Alguien propuso que en los expedientes delictivos figurara siempre el grado de escolaridad del prevenido. Tal registro a lo sumo confirmaría que se puede ser igual de bandido con poco o mucho conocimiento y además que para ser un auténtico rufián de cuello blanco y robos mayores conviene pasar primero por alguna universidad.
A propósito de aprendizajes, existe una perversa realidad que convierte a las calles en academias de altos y acelerados estudios. ¿Dónde aprenden esos adolescentes protegidos de la ley a tender celadas a indefensos adultos a los que roban y disparan como profesionales del crimen?
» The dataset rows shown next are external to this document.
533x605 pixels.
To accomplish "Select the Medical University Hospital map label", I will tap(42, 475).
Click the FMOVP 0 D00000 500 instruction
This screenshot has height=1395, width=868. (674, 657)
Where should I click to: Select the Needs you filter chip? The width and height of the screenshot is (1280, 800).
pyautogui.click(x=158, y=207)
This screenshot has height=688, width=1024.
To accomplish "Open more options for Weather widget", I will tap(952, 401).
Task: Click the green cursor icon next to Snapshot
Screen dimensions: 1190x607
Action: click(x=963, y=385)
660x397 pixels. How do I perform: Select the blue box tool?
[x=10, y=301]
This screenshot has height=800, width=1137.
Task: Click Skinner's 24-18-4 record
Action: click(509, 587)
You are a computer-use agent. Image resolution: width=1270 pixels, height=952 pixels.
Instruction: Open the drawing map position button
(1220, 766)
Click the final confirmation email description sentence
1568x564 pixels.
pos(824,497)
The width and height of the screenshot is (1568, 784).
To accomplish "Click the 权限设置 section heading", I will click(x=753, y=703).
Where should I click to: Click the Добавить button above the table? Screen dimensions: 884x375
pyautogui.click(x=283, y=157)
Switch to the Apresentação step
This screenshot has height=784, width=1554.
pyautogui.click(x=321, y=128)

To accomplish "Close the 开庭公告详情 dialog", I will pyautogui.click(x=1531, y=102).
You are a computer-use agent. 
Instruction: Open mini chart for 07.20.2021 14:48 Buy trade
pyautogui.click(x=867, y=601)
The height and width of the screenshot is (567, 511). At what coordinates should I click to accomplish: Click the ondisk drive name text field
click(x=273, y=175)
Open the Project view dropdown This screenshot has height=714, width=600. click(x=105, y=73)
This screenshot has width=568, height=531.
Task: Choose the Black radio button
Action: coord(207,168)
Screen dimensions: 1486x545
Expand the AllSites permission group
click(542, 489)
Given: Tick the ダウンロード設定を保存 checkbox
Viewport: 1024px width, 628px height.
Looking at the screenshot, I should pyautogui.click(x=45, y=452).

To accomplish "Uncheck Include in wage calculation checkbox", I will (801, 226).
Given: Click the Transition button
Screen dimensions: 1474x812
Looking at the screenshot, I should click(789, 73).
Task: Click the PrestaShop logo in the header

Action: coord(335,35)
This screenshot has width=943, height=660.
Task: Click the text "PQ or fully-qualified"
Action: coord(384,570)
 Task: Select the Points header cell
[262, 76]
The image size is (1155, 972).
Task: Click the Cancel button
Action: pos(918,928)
Se trata de muchachos diestros con la pistola y en la fabricación artesanal de armas. Dicen sicólogos que carecen de capacidad para diferenciar el bien del mal, la que a mi juicio jamás adquirirán después si se les escapan a los intercambios de disparos. Pero los códigos son piadosos con ellos. El ciudadano común los considera peligrosos antisociales y con frecuencia asesinos. Los ministerios públicos de la modernidad no pasan de verlos como angelitos que resbalaron pero que son rescatables y deben ser alojados cómodamente en centros de rehabilitación.
Lo que la paternal maquinaria correctora no puede predecir es a qué edad es que esos villanos imberbes se van a decidir por el bien. Los hay con auténticos rosarios de muertes: a los 15 mató al vecino billetero; a los 16 a la viejita de los fritos; a los 17 a un mensajero. Al llegar a la adultez ya no tienen tiempo para lograr otro oficio y se vuelven más peligrosos porque además son ya expertos en eludir persecuciones. La respetada minoría de edad llena la ciudad de sangre. Por tanto, Señor, no dejéis que esos niños vengan a mí.